Calculate Concentration After First Dilution

The total moles of solute remains the same after the first dilution, but the volume changes. The new concentration \( C_1 \) can be calculated using:\[ C_1 = \frac{\text{moles}}{\text{new volume}} \]where the new volume is \( 100.0 \text{ mL} = 0.1000 \text{ L} \). Plugging in the values from Step 1, the calculation is:\[ C_1 = \frac{0.00275}{0.1000} = 0.0275 \text{ M} \]

Determine Moles in Taken Diluted Solution

Next, calculate the amount of moles in the \( 10.0 \text{ mL} \) sample taken from this solution using the concentration \( C_1 \): \[ \text{moles}_{10.0\, \text{mL}} = C_1 \times V = 0.0275 \times 0.0100 = 0.000275 \text{ mol} \]

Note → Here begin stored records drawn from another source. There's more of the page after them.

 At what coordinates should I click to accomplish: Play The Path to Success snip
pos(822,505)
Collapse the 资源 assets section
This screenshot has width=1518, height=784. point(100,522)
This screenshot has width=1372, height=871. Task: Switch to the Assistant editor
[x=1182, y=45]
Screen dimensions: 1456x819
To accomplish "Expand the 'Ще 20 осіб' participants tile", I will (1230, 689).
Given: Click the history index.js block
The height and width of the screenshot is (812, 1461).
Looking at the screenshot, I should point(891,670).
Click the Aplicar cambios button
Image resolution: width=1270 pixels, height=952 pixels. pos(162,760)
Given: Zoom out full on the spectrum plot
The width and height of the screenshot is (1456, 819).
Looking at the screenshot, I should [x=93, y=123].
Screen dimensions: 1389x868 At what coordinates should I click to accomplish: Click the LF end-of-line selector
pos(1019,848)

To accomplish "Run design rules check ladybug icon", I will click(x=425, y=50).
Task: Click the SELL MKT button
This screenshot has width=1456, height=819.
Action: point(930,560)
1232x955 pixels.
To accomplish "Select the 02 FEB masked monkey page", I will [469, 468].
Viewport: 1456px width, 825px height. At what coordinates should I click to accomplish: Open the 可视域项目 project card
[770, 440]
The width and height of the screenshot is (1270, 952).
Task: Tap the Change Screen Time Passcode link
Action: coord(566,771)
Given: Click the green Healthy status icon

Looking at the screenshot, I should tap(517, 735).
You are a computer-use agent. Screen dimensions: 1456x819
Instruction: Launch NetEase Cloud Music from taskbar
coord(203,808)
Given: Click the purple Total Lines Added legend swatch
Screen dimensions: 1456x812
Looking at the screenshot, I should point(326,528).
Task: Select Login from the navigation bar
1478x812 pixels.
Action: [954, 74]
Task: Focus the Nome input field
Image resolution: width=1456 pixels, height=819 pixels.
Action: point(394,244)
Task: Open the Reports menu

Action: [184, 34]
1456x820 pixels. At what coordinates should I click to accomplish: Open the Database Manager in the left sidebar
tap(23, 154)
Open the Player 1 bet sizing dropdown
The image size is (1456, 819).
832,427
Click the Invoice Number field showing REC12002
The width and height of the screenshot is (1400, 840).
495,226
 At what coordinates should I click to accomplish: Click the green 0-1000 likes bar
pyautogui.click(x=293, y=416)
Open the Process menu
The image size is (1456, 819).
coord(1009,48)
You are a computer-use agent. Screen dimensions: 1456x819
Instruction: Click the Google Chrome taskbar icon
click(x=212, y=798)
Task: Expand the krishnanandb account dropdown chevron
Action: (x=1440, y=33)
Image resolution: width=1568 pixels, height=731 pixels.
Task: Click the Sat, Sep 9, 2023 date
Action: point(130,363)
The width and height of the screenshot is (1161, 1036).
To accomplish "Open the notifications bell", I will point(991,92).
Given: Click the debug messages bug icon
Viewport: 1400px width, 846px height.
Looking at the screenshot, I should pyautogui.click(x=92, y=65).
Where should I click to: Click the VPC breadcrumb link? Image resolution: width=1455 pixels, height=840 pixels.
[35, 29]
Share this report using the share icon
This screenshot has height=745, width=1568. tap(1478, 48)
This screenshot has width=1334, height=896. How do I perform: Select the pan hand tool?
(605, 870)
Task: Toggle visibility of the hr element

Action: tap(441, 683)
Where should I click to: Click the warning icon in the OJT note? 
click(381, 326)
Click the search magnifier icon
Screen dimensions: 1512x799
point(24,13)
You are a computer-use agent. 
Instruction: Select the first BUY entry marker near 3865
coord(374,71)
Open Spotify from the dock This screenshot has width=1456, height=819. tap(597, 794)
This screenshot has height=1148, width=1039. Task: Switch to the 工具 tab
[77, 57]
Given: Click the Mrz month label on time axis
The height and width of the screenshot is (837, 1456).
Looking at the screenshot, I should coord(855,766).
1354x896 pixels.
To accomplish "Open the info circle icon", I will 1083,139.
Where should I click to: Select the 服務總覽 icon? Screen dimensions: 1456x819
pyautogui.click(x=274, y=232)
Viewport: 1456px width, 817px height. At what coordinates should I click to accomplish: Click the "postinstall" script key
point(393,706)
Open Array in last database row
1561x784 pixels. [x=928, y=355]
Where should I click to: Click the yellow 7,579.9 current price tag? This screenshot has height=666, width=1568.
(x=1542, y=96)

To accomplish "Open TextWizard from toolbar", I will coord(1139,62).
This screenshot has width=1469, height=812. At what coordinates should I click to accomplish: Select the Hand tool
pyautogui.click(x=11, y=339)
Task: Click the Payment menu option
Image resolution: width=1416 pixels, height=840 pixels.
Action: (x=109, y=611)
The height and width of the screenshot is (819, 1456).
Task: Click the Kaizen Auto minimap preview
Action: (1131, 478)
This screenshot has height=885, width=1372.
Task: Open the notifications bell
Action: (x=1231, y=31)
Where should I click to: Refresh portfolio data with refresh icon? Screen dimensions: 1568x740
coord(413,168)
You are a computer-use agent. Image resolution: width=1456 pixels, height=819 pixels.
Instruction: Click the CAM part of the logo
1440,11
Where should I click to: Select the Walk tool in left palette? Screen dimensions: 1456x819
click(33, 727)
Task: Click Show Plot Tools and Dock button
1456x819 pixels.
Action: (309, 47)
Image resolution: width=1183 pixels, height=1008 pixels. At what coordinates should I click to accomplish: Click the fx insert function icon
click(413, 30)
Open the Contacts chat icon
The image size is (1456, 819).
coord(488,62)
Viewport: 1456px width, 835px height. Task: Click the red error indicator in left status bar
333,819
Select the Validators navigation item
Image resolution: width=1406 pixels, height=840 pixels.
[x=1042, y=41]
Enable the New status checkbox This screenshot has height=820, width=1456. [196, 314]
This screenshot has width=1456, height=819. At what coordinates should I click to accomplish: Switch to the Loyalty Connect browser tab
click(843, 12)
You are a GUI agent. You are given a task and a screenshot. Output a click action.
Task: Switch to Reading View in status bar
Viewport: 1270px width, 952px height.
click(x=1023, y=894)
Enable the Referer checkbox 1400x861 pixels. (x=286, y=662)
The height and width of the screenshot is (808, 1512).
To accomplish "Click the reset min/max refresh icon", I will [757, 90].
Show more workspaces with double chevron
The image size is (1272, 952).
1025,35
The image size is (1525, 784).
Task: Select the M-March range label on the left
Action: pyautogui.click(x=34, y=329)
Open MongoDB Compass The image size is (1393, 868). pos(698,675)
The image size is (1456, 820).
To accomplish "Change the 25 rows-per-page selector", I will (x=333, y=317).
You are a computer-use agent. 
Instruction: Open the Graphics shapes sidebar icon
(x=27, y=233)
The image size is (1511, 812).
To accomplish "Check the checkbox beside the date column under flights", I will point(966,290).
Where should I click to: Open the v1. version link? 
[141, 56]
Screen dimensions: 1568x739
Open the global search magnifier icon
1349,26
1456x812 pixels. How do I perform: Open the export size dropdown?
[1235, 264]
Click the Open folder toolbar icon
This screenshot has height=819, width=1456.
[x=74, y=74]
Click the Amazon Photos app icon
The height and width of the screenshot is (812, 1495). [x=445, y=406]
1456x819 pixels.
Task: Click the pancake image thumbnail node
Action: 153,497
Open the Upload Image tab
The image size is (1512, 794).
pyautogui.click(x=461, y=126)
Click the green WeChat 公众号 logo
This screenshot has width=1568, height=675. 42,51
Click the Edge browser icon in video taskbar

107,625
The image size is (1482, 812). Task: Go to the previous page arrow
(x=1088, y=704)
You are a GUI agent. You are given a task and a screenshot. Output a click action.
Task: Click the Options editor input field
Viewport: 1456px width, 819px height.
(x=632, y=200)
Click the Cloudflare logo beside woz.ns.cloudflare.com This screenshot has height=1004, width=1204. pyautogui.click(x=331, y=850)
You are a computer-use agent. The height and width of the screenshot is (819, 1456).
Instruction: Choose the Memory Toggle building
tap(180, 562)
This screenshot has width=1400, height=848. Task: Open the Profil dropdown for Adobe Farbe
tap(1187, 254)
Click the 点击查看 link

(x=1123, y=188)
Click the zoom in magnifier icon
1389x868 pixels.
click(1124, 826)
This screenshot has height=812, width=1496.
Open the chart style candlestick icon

Calculate Final Concentration After Second Dilution

Finally, for the second dilution, use the moles calculated in Step 3 with the new total volume of \( 250 \text{ mL} = 0.250 \text{ L} \) to find the final concentration \( C_f \): \[ C_f = \frac{\text{moles}_{10.0\, \text{mL}}}{0.250} = \frac{0.000275}{0.250} = 0.00110 \text{ M} \]

Key concepts

Molarity Calculation

Molarity is a fundamental concept in chemistry, helping us to express the concentration of a solute in a solution. The molarity (M) is calculated as the number of moles of solute divided by the volume of solution in liters. This relation is expressed with the formula: \[ M = \frac{\text{moles of solute}}{\text{volume of solution in liters}} \]Understanding and applying this formula is essential for precise solution preparation and accurate chemical reactions.
In the given exercise, you start with a solution concentration where M = 0.110 M, and volume V = 25.0 mL or 0.0250 L. Multiplying these gives the moles: \(0.00275 \text{ moles} \).
When diluting solutions, the number of moles stays constant, but distributions change with volume variations. This implies that knowing initial moles lets you calculate the molarity of any resulting solution, just by adjusting the volume.
This is fundamental to predict how dilutions affect concentration without changing the amount of the solute itself.

Volumetric Flask

A volumetric flask is a piece of laboratory apparatus used for the precise preparation of solutions. Its primary use is to ensure that a solution is diluted to an exact volume. These flasks are uniquely designed with a long narrow neck and a precise volume marking, often used in exercises like the one described to scale solutions accurately. It is crucial for maintaining consistency in experiments and calculations.
When working with a volumetric flask, you add a known quantity of your solute, then fill up with solvent (like distilled water) up to that graduation mark. By doing this, you can ensure that your solution correctly reaches the intended final volume. In the exercise, you start with a smaller volume, including it in a 250 mL volumetric flask, and ultimately fill it up precisely to this mark.
This ensures that every time you replicate this process, the resulting concentration is the same, which is vital for reproducibility in experiments.

Stoichiometry Steps

Stoichiometry is the calculation of reactants and products in chemical reactions. In dilution problems like the given scenario, stoichiometry helps track the quantity changes through each step, guiding problem-solving. The process starts with calculating the initial amount of substance using the molarity formula. For each dilution, you recalculate concentrations, keeping track of moles, which remain constant across dilutions. Using stoichiometry involves a clear understanding of how volumes change affect concentrations, similar to tracking a recipe that changes servings.
The steps in this exercise involve:

• First, finding initial moles before any dilution begins.
• Second, calculating the new concentration after the first dilution using the reduced molarity with a larger volume.
• Then, calculating moles taken from this new solution for second dilution.
• Finally, recalculating the concentration after filling a larger flask ensures precise stoichiometric steps, optimizing the final concentration for accuracy.

These meticulous calculations are crucial for achieving the correct concentrations for any intended reactions in the lab, assuring correct results.